Warum zögern sie so lange, überlegte Ia-du-lin. Es beunruhigte ihn. Ihm war, als hörte er ihre eigenartig singende Sprache. Aber sie standen nur nebeneinander und bewegten sich kaum.

„Geachteter En-mer-kar!“ begann Sil, nachdem er das Übersetzungsgerät wieder eingeschaltet hatte. „Wir haben eben noch einmal Zwiesprache mit den Göttern gehalten. So höre denn ihren Ratschluß, den sie dir durch uns mitteilen: Die Krieger der Stadt E-rech sollen alle ihre Waffen auf einen Haufen legen. Du, ihr Herrscher, sollst diesen Männern Arbeitsgerät geben, damit sie in den Werkstätten und auf den Feldern durch Arbeit Wohlstand bringen. Gleiches werden wir Himmelssöhne auch von den Soldaten, die vor den Toren der Stadt bei den Wachfeuern stehen, verlangen. Führe uns, sobald die Sonne aufgeht, vor die Stadt zum Befehlenden der fremden Soldaten. Handelt eines der Heere dem Willen der Götter zuwider oder mißachten Soldaten ihren Ratschluß und die Forderungen der Himmelssöhne, so wird am Mittag ein Feuervogel am Himmel erscheinen und die Menschenwesen mit Schrecken peinigen.“

Ich bin gerettet. Ich behalte die Macht. Der Gal-Uku-Patesi ist besiegt, dachte En-mer-kar zufrieden.

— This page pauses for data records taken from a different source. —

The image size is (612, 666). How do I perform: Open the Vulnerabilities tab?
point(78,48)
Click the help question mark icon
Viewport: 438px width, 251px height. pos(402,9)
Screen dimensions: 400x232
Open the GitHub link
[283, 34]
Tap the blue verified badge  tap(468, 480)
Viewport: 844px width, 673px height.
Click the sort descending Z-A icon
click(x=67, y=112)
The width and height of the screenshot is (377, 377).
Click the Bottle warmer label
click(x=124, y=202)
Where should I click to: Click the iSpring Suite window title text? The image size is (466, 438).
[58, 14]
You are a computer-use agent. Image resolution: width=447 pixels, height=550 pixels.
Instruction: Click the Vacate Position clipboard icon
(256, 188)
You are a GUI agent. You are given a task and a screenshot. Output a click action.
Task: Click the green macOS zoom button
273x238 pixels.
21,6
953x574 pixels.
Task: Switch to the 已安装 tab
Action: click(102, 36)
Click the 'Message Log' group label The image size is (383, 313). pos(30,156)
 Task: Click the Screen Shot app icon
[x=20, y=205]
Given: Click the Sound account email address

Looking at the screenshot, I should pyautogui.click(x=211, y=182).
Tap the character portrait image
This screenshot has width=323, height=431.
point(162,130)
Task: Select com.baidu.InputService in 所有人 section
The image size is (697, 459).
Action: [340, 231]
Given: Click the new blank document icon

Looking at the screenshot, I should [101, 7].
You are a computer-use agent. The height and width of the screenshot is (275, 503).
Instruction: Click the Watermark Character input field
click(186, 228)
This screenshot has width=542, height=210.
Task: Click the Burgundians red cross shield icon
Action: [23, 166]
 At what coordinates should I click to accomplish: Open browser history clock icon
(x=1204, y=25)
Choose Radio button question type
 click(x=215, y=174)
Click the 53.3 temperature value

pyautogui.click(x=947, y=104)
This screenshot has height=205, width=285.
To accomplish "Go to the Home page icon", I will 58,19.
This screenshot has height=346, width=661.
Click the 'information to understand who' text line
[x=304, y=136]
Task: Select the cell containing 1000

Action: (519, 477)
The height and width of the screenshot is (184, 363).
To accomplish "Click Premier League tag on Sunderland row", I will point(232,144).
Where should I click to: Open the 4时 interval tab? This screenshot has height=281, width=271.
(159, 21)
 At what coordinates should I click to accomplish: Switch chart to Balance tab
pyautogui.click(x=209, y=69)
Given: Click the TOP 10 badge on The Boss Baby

Das ist das Ende En-mer-kars, überlegte der Hohepriester.

Die Götter nehmen ihm die Soldaten, und er wird machtlos. Ia- du-lin wird an seine Stelle treten. Er trägt schon seinen Herrschermantel.

Ia-du-lin war unzufrieden. Mit dem Rat der Himmelssöhne war seinen Plänen schlecht gedient. Sie sollten doch mit ihrem unsichtbaren Feuer die Soldaten aus Ur versengen. Jetzt aber behielt der Gal-Uku-Patesi all seine Soldaten. Wenn die Himmelssöhne weg sind, wird er neuen Streit mit E-rech suchen, dachte er.

Ia-du-lin hat recht behalten, stellte der Nubanda bei sich fest.

Er hatte vorhin im Palast vorausgesagt, der Gal-Uku-Patesi aus Ur werde morgen mit seinem Heer abziehen, wenn En-mer-kar noch heute nacht in den Tempel Nan-nars gehe.

In En-mer-kar sprang ein Gedanke auf, noch unklar, aber erfolgverheißend.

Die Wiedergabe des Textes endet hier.